* _Problem details_: Beginning at the top of the listing, repeat each line exactly until the line with "Screenshot is 747x2576." has been repeated too.

START Data excerpts

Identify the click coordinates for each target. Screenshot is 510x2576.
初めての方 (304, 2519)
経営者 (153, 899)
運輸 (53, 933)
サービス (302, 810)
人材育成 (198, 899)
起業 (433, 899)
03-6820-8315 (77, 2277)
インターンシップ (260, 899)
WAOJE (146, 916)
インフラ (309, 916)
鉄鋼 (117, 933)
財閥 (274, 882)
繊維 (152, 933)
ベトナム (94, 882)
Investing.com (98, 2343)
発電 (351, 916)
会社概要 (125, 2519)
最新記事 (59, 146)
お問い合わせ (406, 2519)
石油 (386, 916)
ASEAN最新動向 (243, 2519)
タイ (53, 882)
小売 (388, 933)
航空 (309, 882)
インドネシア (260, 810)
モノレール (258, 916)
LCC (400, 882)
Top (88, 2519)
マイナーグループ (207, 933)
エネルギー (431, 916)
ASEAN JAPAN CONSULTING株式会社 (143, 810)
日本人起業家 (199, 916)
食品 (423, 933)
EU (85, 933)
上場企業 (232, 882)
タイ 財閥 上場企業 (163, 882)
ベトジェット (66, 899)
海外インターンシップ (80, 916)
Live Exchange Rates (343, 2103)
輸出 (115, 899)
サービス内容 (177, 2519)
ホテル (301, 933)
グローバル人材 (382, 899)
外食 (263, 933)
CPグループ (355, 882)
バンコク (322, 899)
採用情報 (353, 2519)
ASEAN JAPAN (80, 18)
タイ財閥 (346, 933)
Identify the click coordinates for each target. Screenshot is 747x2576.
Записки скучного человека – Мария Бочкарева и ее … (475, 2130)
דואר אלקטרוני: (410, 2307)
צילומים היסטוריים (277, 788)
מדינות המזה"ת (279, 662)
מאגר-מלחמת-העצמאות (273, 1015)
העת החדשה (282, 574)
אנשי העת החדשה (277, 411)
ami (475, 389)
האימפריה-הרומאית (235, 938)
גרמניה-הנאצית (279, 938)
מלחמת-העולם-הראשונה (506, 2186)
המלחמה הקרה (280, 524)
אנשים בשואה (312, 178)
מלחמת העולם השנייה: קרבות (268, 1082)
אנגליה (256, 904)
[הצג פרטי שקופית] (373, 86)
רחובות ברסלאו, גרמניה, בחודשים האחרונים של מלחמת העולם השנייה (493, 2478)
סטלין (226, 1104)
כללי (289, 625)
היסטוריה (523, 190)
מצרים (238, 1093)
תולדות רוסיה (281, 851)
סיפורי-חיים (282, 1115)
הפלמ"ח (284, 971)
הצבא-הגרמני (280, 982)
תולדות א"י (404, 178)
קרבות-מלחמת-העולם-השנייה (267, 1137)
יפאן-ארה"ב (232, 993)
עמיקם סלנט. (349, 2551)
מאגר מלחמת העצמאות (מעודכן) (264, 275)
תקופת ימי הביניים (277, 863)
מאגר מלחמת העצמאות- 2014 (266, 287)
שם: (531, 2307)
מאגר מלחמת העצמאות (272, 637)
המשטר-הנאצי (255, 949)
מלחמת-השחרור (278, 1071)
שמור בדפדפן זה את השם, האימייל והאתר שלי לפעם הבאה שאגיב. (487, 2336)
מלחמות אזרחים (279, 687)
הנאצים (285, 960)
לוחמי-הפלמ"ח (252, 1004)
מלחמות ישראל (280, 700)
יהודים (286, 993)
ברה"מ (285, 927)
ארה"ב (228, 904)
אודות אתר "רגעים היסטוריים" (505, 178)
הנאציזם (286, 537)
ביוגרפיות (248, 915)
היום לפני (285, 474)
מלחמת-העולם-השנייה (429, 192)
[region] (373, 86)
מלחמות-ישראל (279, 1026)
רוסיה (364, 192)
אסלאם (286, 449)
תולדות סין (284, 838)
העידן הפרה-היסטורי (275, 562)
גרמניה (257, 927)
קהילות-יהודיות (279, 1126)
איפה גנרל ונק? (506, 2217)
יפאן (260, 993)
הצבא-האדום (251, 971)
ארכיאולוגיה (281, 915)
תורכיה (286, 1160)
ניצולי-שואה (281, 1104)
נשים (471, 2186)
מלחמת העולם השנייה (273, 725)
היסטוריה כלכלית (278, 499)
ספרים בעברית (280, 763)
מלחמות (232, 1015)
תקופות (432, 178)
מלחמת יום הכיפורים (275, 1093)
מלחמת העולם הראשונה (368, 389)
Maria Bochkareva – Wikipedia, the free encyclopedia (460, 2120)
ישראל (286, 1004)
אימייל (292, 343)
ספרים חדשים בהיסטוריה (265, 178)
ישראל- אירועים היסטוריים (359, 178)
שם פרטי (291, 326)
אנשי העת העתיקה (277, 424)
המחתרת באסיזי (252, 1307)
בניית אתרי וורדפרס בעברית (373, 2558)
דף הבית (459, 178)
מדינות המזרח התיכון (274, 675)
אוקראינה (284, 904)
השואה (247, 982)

END Data excerpts

* _Written solution_:
Identify the click coordinates for each target. Screenshot is 510x2576.
初めての方 (304, 2519)
経営者 (153, 899)
運輸 (53, 933)
サービス (302, 810)
人材育成 (198, 899)
起業 (433, 899)
03-6820-8315 (77, 2277)
インターンシップ (260, 899)
WAOJE (146, 916)
インフラ (309, 916)
鉄鋼 (117, 933)
財閥 (274, 882)
繊維 (152, 933)
ベトナム (94, 882)
Investing.com (98, 2343)
発電 (351, 916)
会社概要 (125, 2519)
最新記事 (59, 146)
お問い合わせ (406, 2519)
石油 (386, 916)
ASEAN最新動向 (243, 2519)
タイ (53, 882)
小売 (388, 933)
航空 (309, 882)
インドネシア (260, 810)
モノレール (258, 916)
LCC (400, 882)
Top (88, 2519)
マイナーグループ (207, 933)
エネルギー (431, 916)
ASEAN JAPAN CONSULTING株式会社 (143, 810)
日本人起業家 (199, 916)
食品 (423, 933)
EU (85, 933)
上場企業 (232, 882)
タイ 財閥 上場企業 (163, 882)
ベトジェット (66, 899)
海外インターンシップ (80, 916)
Live Exchange Rates (343, 2103)
輸出 (115, 899)
サービス内容 (177, 2519)
ホテル (301, 933)
グローバル人材 (382, 899)
外食 (263, 933)
CPグループ (355, 882)
バンコク (322, 899)
採用情報 (353, 2519)
ASEAN JAPAN (80, 18)
タイ財閥 (346, 933)
Identify the click coordinates for each target. Screenshot is 747x2576.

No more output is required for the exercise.